Hi Marie, I saw your posting and have been in contact with Tom Wightman for several years. The following is a history of Pierre and Marie Labrun sent me by Helene LaMarche, a researcher of first settlers of Lachine, on the Isle of Montreal. She lives at Lachine now. Hope this helps some. I descent from Pierre and Francoise Pare by their son Michel Barbary and Martine Francoise Marguerite Trepanier. If I can be of any assistance please contact me here or by e-mail at vonbess@juno.com
Good luck on your research. Vaughan

Pierre Barbary came from LaPécaudiere in Thiviers (not Tuyers), in the diocese of Perigueux, (province of Perigord, France); son of Pierre & Marguerite (nee Beloy).
Pierre was a soldier in the Carignan Regiment. company of Contrecoeur; he arrived in New France on August 17 1665 , on one of two ships, either "Le Chat" or "Le Jardin de Hollande".
Married Feb. 24 1668 in Montreal to Marie Lebrun (Parents Jacques & Marie Michel) of St. Jacques in Dieppe, Normandy, France; she was a "Fille du Roi", or so-called King's Daughter and arrived in New France in 1667.

Children : one problem was that two daughters were both indifferently Called Marie, Marie-Madeleine or Madeleine (something not uncommon in the XVIIth century).

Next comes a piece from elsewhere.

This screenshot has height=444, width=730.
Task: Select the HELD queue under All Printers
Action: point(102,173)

1. Marie Madeleine, born 1669 or 1670; first married Jan. 7 1684 to Jean Tillard (or Tillaud) who died Jan. 25, 1688; buried in Lachine on the 27; they had a baby daughter Marie-Madeleine baptised March 1 1687; buried Nov. 25 1687 in Lachine; remarried June 21-1688 to Andre Danis at which marriage she is said to be "widow of Jean Tillard.
Ø She is among those who received the sacrament of Confirmation by Mgr de Laval in Lachine; she is listed as "Marie", age 12.                             
Ø She is listed on the 1681 census in Lachine as "Madeleine", age 12.
Ø She is listed as "Marie Madeleine Barbary" wife of Jean Tillaud as godmother to her sister Anne Barbary born Aug. 20, 1684.
Ø She is listed under the name "Marie" at the marriage of her
sister Marie-Madeleine to Pierre Jamme Feb. 21 1689. There is no mention of her being alive after Aug. 5 1689

2. Pierre, born May 25-1672; died and buried the next day, May 26.

3. Marie-Madeleine, baptised Sept. 1, 1673 in Montreal
Ø Listed on the 1681 census in Lachine as "Marie" age 8.
Ø Confirmed by Mgr de St. Vallier in Lachine, 1688, under the name
"Marie-Madeleine", no age given.

4. Marquerite, born April 11 1675; prob. died before the 1681 census.

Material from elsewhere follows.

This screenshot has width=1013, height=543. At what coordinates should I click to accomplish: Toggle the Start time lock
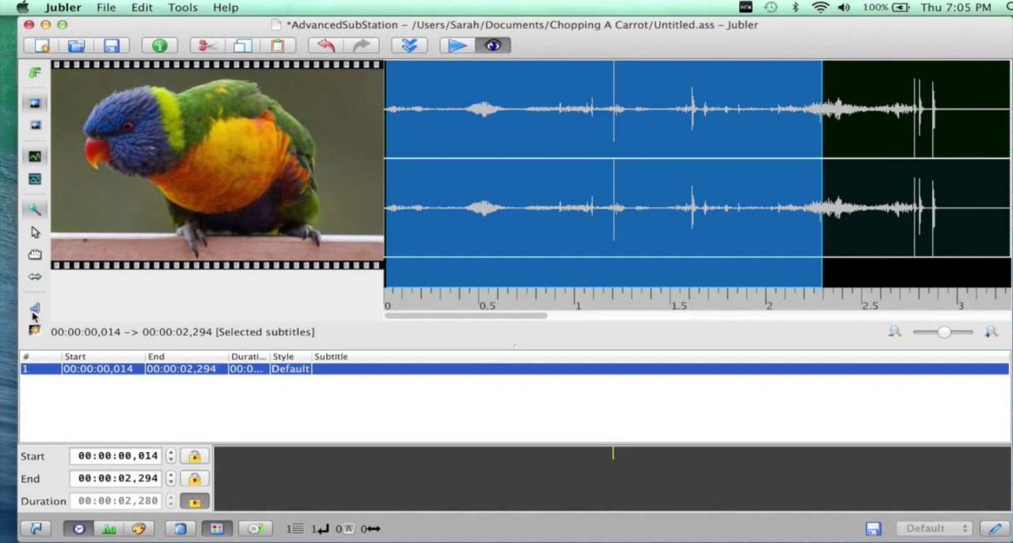pyautogui.click(x=194, y=456)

5. Pierre, born April 25 1677 married to Francoise Pare (Jean and
Marguerite Picard)

6. Philippe, born Dec. 6 1679 in Lachine; prob. died before the 1681
census.

7. Marie Francoise, born March 17 1682; captured by the Iroquois in 1689

8. Anne, born August 20 1684; died by accident April 28; buried May 1 1689

9. Jean, born November 12 1686; died by accident April 28; buried May 1
1689

10. born May 31-1689; captured by the Iroquois August 5 1689

Anne and Jean died in a household fire. The parish priest Pierre Remy wrote in the register: "… lesquels furent trouves a moitie brules le 28 avril proche le four de Pierre Barbary leur père, auquel le feu prit par hasard …
(… both having been found half-burned on April 28 near the oven of their father, that had accidentally caught fire…)

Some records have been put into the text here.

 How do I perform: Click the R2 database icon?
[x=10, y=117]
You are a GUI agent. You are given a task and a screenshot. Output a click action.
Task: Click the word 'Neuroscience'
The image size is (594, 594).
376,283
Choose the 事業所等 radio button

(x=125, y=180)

Marie Lebrun (fille du roi), her husband Pierre Barbary dit Grandmaison and their children were captured by the Iroquois in Lachine August 5, 1689. Both parents, as well as Marie-Madeleine, widow of Jean Tillard and remarried to Andre Dany (or Danis) June 21 1688, probably died in captivity. Andre Dany was killed on the spot and his body found on the lot of their neighbor Noel Charmois dit Duplessis who was killed as well, that same day. Charmois, 50 or so, was a bachelor and a near neighbor of the
Barbary; it is quite possible that Andre Dany (a soldier) had been billeted at Charmois's place and lived there with his wife. Marie, or Marie-Madeleine, born c. 1673 and her brother Pierre (later married to Francoise Pare in 1703) were held captive for more than ten years. Marie-Madeleine and Pierre Jamme were married in 1689 but their first child Marie-Louise Jamme dit Carriere was born in Lachine Sept. 28, 1701.
Marie-Madeleine and her brother Pierre were probably freed in the months preceding the peace treaty signed in Montreal in 1701.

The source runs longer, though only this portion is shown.